The Indian Space Research Organization (ISRO) has reportedly announced that it will launch its second lunar mission dubbed Chandrayaan-2 in October this year. Chandrayaan-2, which is the follow-up mission to Chandrayaan-1, is set to launch aboard a Geosynchronous Satellite Launch Vehicle (GSLV) rocket from the Satish Dhawan Space Center in Sriharikota, India.
India’s Chandrayaan-2 mission will mark the first time that any country is making an attempt to visit the south side of the moon. The mission will comprise of an orbiter, lander and a rover that will be powered by solar energy.
The Chandrayaan-2 Lander housing the 6-wheeled rover will separate itself from the orbiter on reaching an altitude of 100 kilometers (62 miles) on the lunar orbit. It will then make a controlled landing on the lunar surface at a specified site and send out the rover.
The rover’s task will be to analyze the lunar crust and collect scientific information about the lunar soil. It will carry two science instruments- the Laser-Induced Breakdown Spectroscope (LIBS) and the Alpha Particle X-Ray Spectrometer (APXS)- to look at the composition of the lunar surface. It will move around the landing site in a semi-autonomous mode according to the ground commands.
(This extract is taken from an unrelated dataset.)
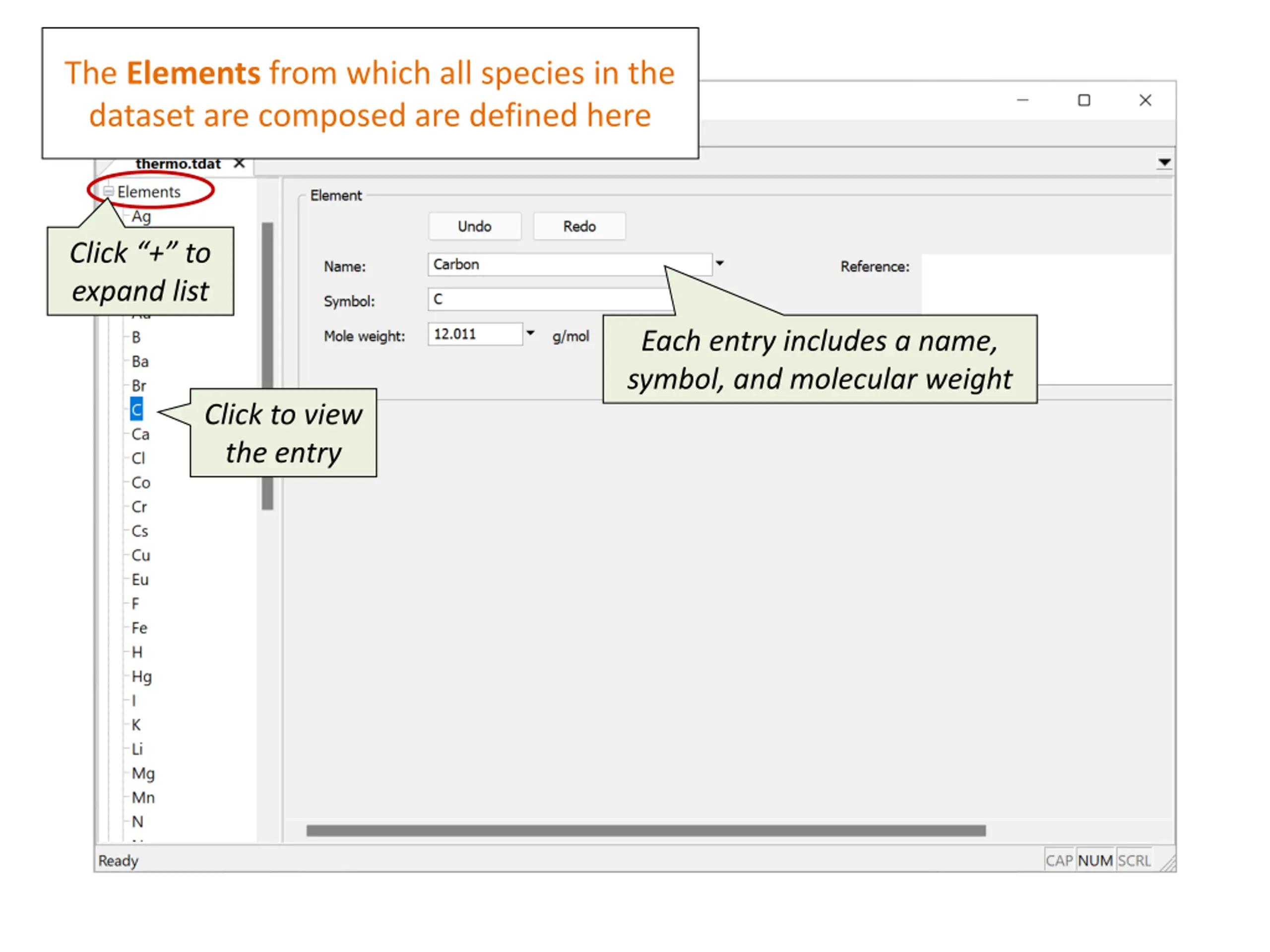Select element Ca in the tree
This screenshot has height=952, width=1270.
pos(141,434)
The rover will send the information to the lander which will then transmit these back to ISRO for further analysis.
Some of the instruments that the lander will have on board include Lunar Seismic Activity (ILSA) instrument to measure moonquakes, Chandra’s Surface Thermophysical Experiment (ChaSTE) to examine the surface’s thermal properties and Radio Anatomy of Moon Bound Hypersensitive ionosphere and Atmosphere (RAMBHA-Langmuir Probe) to examine plasma density on the surface.
“The payloads will collect scientific information on lunar topography, mineralogy, elemental abundance, lunar exosphere and signatures of hydroxyl and water-ice,” ISRO noted on its official website.
While NASA is not a part of the mission, the US space agency is hoping that information obtained by Chandrayaan-2 will be quite helpful to plan future lunar missions.